> _Exercise prompt_
From the listing below, pull out the lines that hold "computer".

> _Data to examine_
• • • •
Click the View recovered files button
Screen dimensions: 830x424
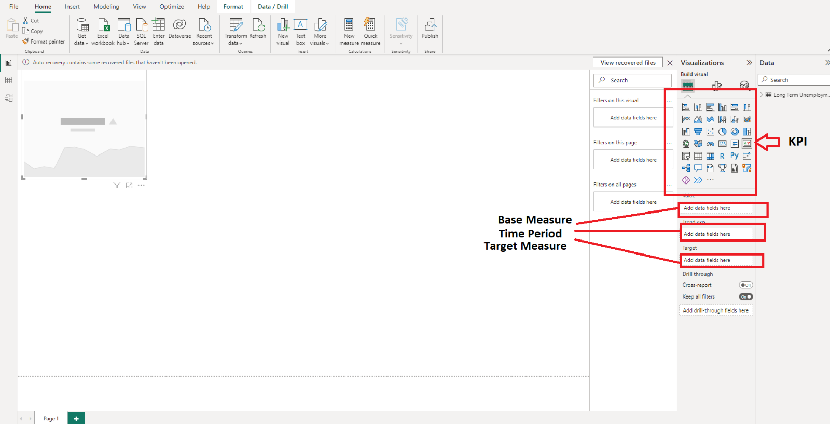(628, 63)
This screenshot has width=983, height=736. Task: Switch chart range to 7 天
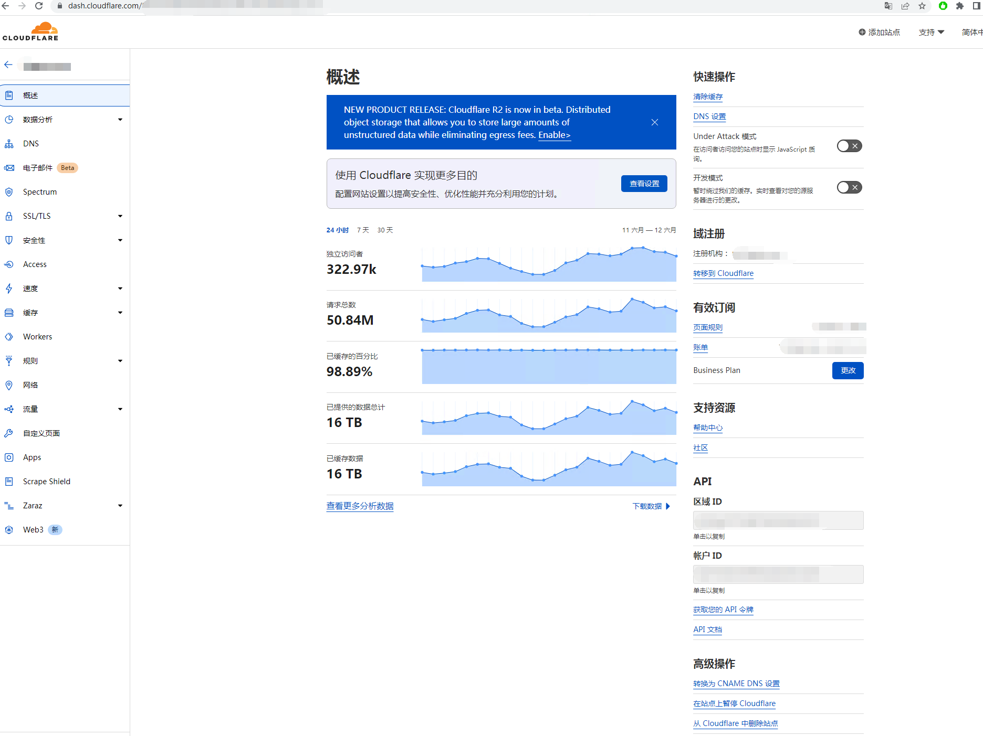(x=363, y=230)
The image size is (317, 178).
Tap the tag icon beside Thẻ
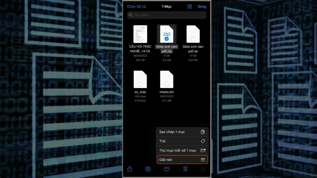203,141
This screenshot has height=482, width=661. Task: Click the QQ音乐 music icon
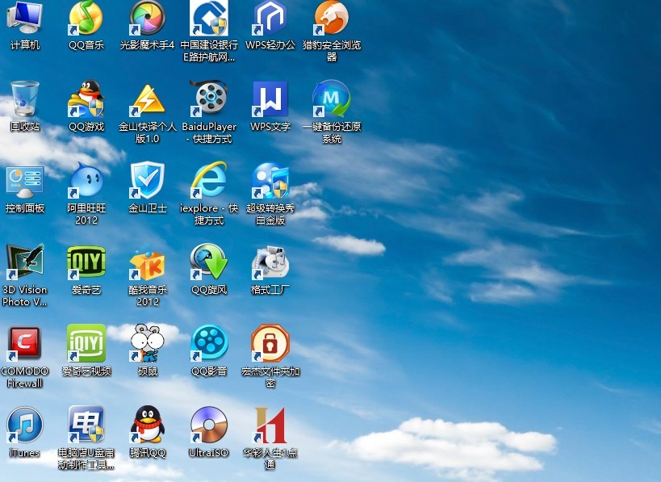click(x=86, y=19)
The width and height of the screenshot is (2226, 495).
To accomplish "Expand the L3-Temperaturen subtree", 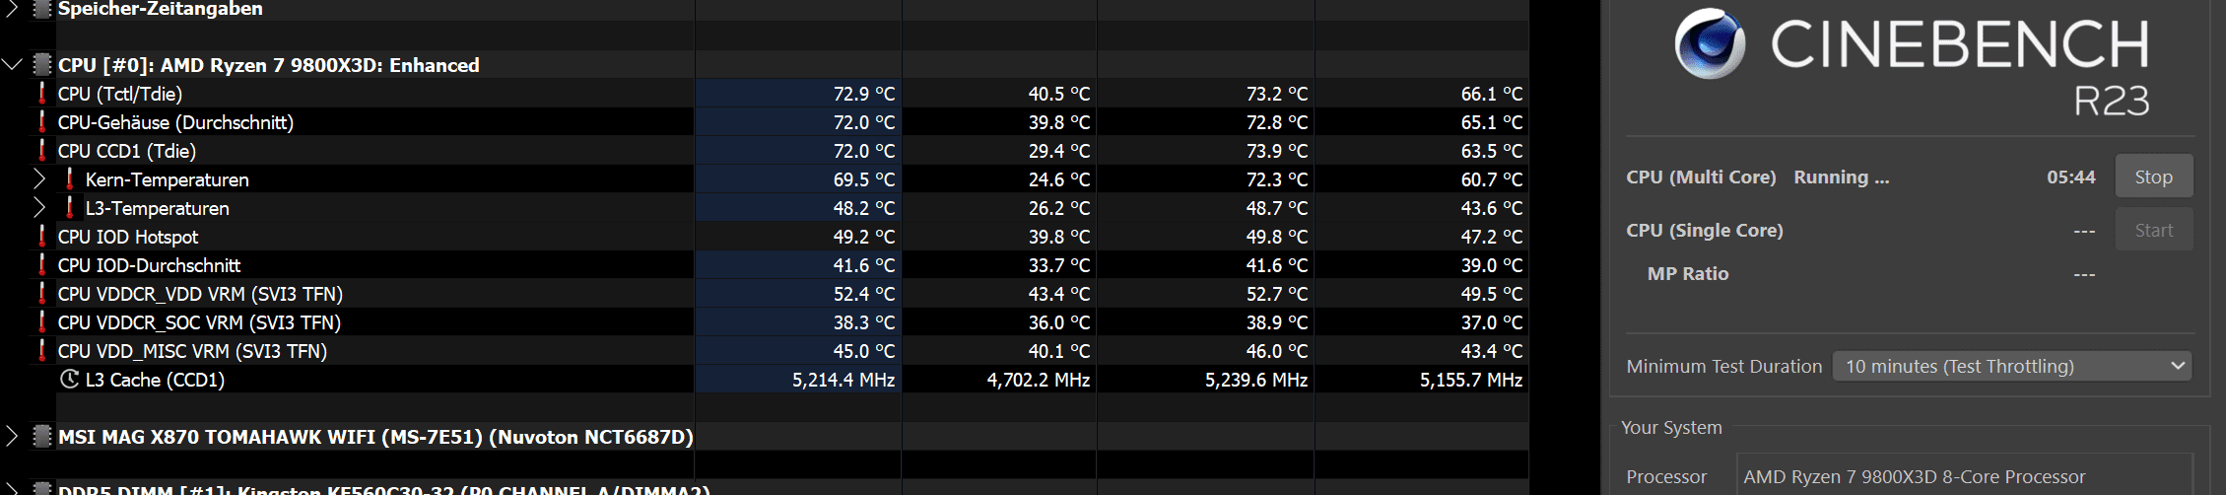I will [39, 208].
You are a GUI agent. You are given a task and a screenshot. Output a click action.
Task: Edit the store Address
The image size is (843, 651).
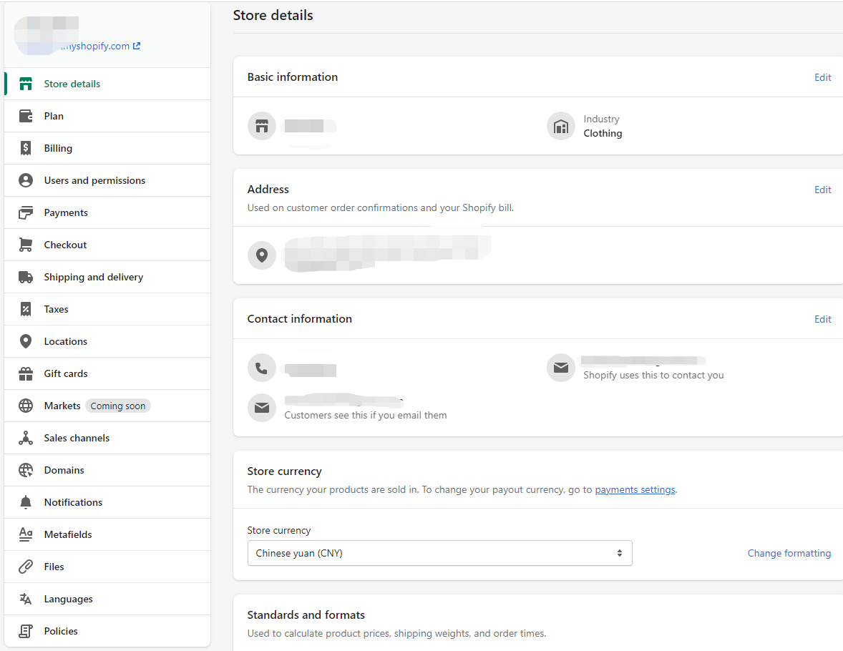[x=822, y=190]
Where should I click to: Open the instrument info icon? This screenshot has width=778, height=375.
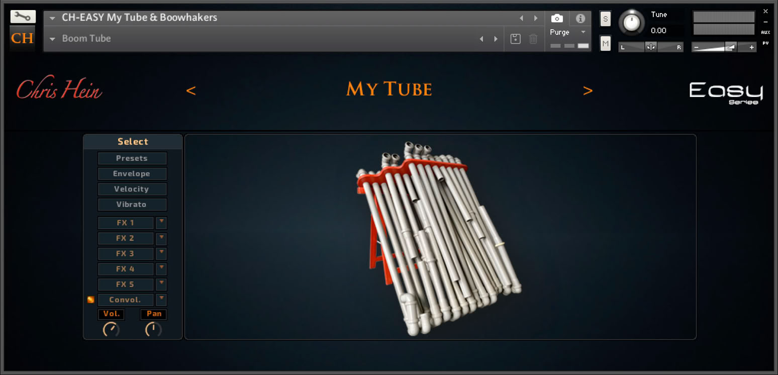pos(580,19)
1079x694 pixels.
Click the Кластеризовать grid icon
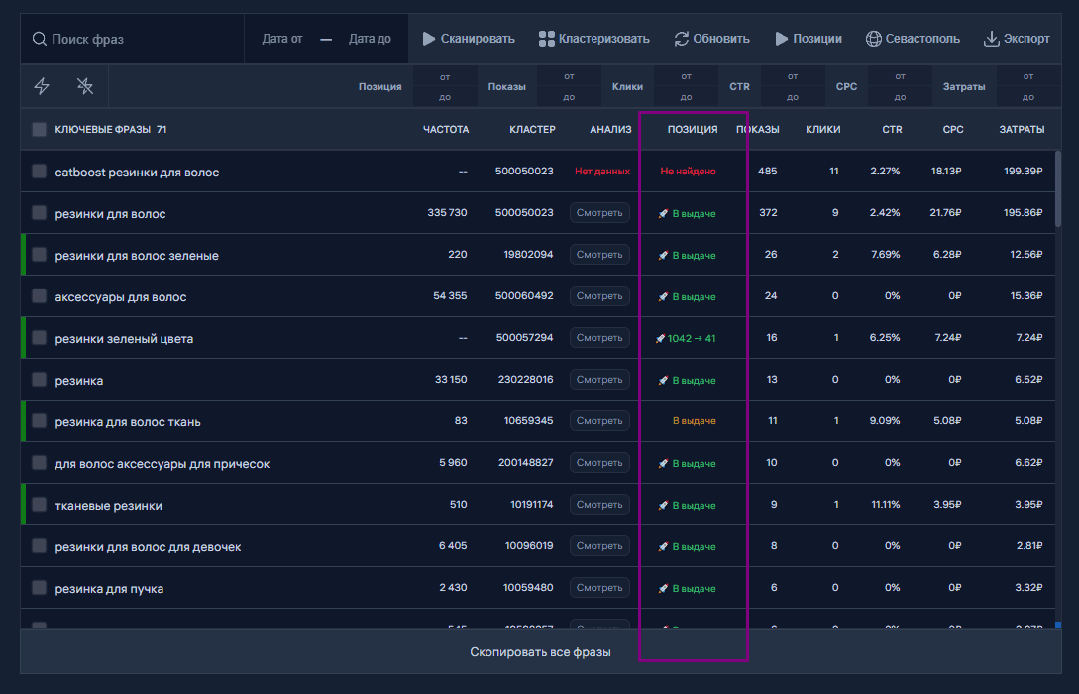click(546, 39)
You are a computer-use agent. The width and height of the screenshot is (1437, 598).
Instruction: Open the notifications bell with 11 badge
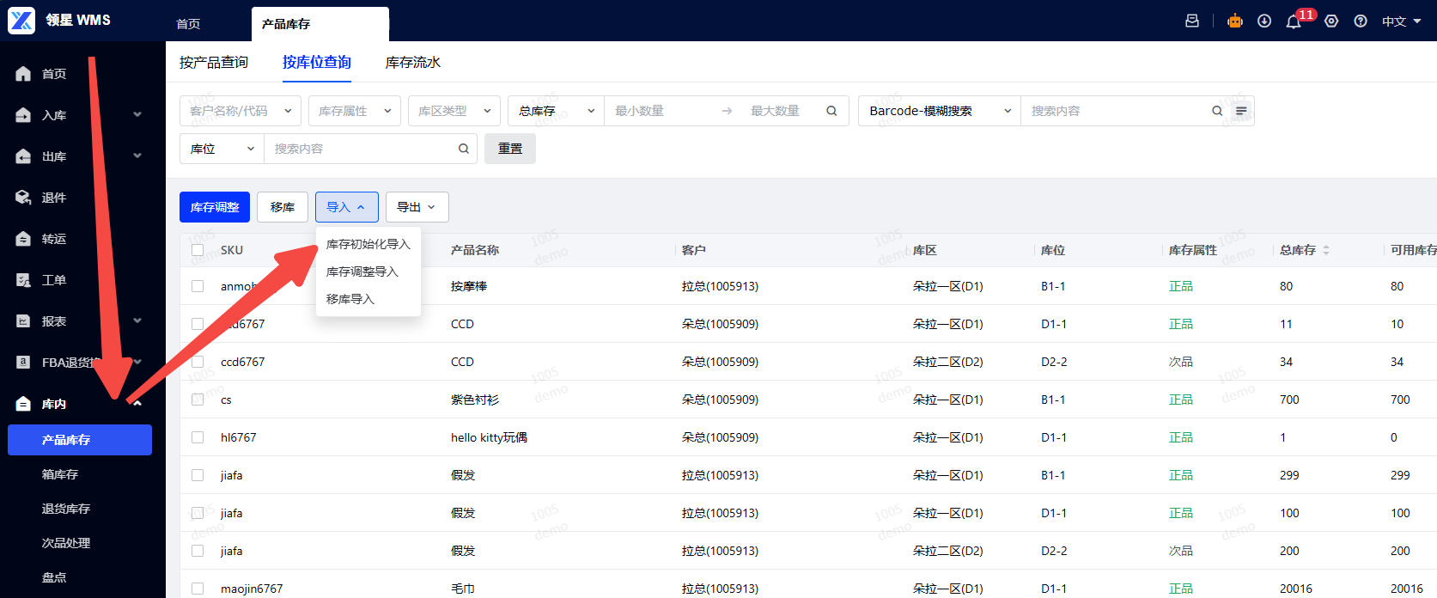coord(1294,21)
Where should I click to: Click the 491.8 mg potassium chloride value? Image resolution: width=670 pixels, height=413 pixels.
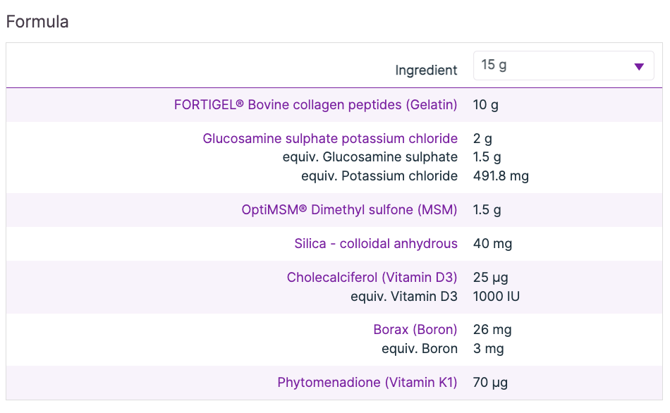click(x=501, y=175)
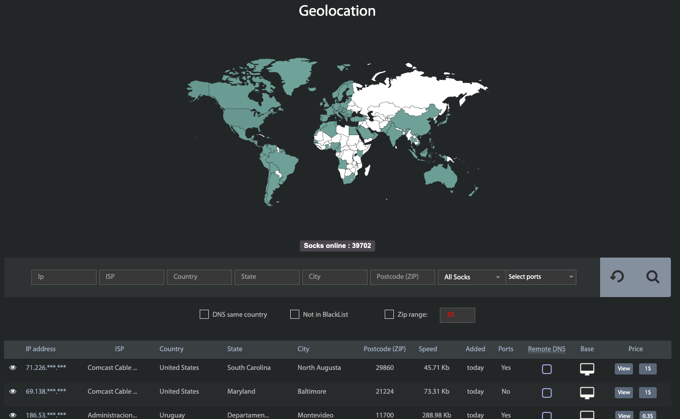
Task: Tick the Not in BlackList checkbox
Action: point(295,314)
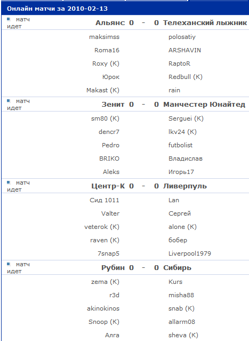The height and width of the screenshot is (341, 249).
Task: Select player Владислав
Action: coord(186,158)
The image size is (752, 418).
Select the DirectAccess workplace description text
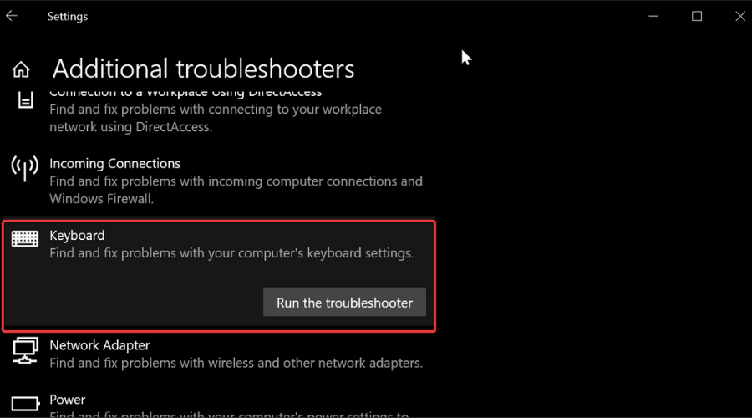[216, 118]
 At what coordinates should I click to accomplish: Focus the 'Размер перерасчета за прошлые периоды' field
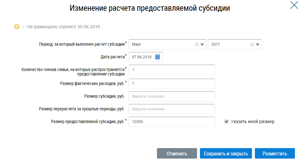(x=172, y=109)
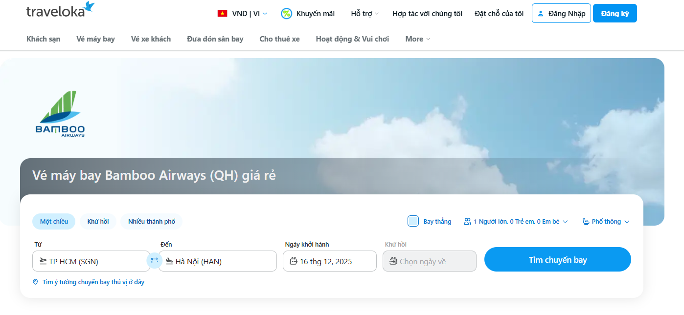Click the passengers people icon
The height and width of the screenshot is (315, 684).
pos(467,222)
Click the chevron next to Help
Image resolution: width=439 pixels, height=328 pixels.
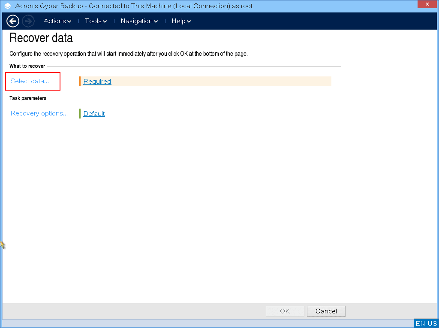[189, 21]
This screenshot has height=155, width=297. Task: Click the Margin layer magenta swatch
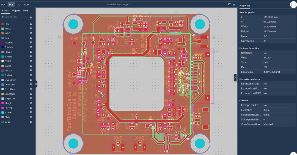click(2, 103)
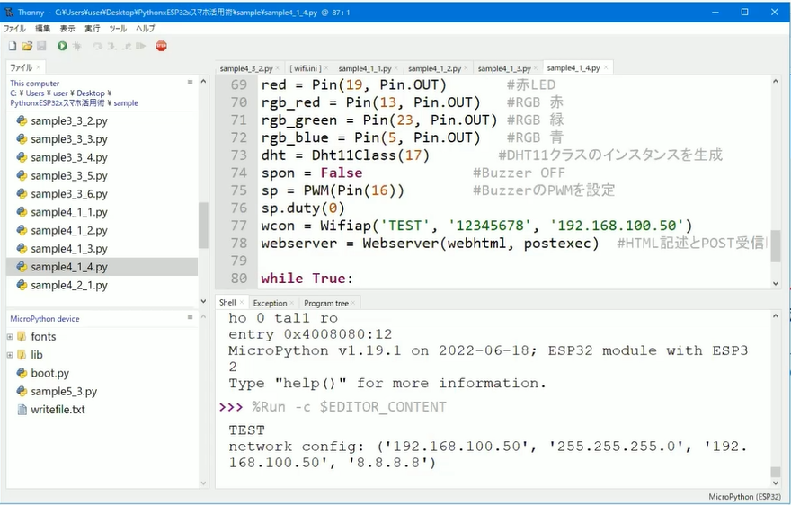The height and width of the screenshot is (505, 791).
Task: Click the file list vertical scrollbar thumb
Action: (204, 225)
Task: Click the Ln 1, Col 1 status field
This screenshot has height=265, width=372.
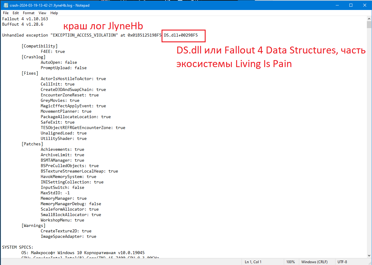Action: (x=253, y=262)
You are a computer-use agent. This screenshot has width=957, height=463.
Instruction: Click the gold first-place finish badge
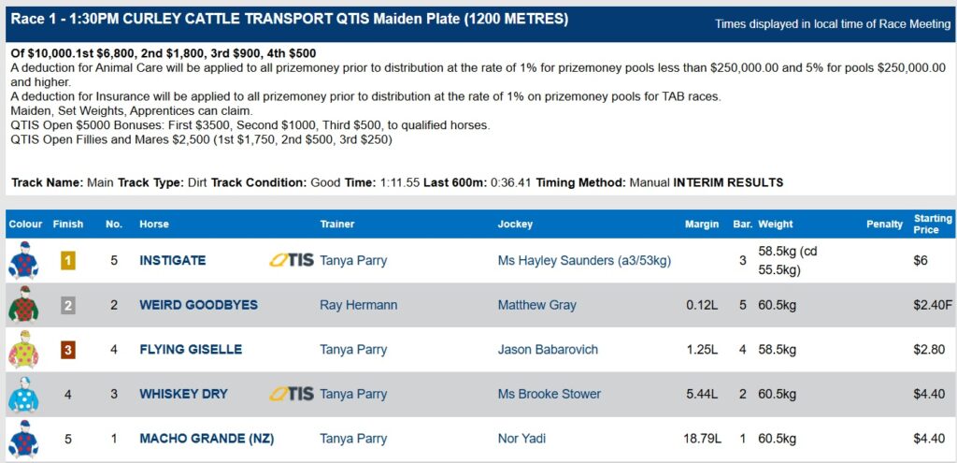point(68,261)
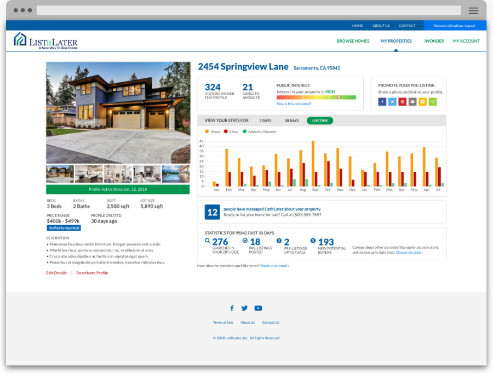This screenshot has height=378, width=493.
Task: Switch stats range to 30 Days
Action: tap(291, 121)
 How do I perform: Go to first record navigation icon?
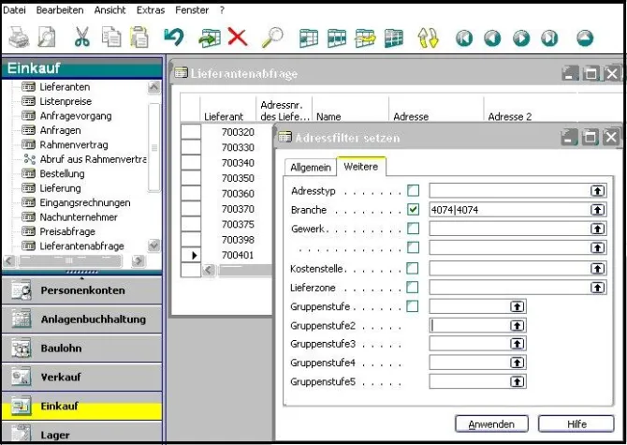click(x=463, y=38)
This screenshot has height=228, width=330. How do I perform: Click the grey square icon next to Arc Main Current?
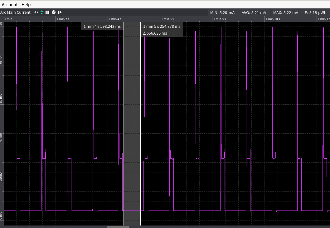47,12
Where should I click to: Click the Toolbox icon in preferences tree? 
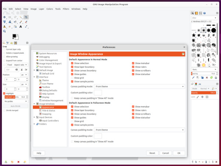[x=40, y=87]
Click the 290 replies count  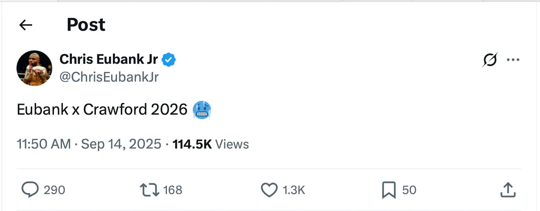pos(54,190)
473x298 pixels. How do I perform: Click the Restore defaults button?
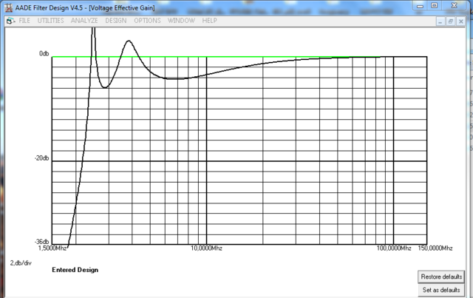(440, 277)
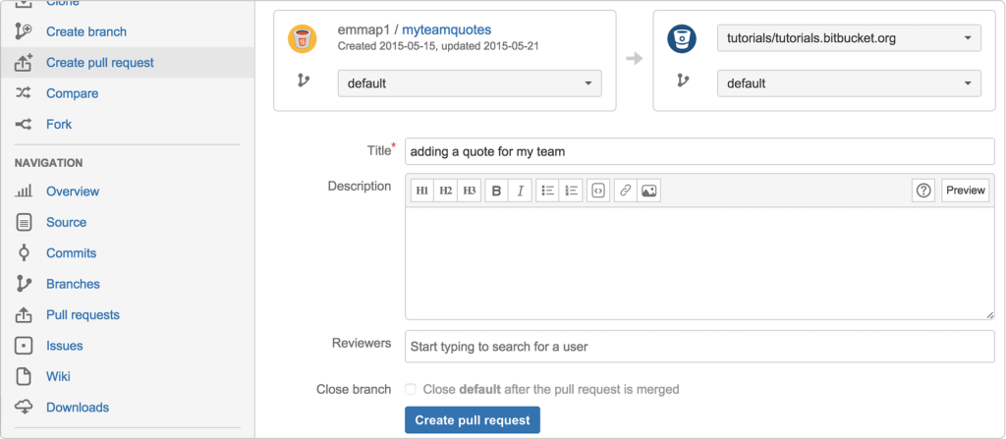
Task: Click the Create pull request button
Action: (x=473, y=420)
• • • •
> _Final answer_
You are a computer-use agent. The width and height of the screenshot is (1437, 598).
You are a computer-use agent. This screenshot has width=957, height=463.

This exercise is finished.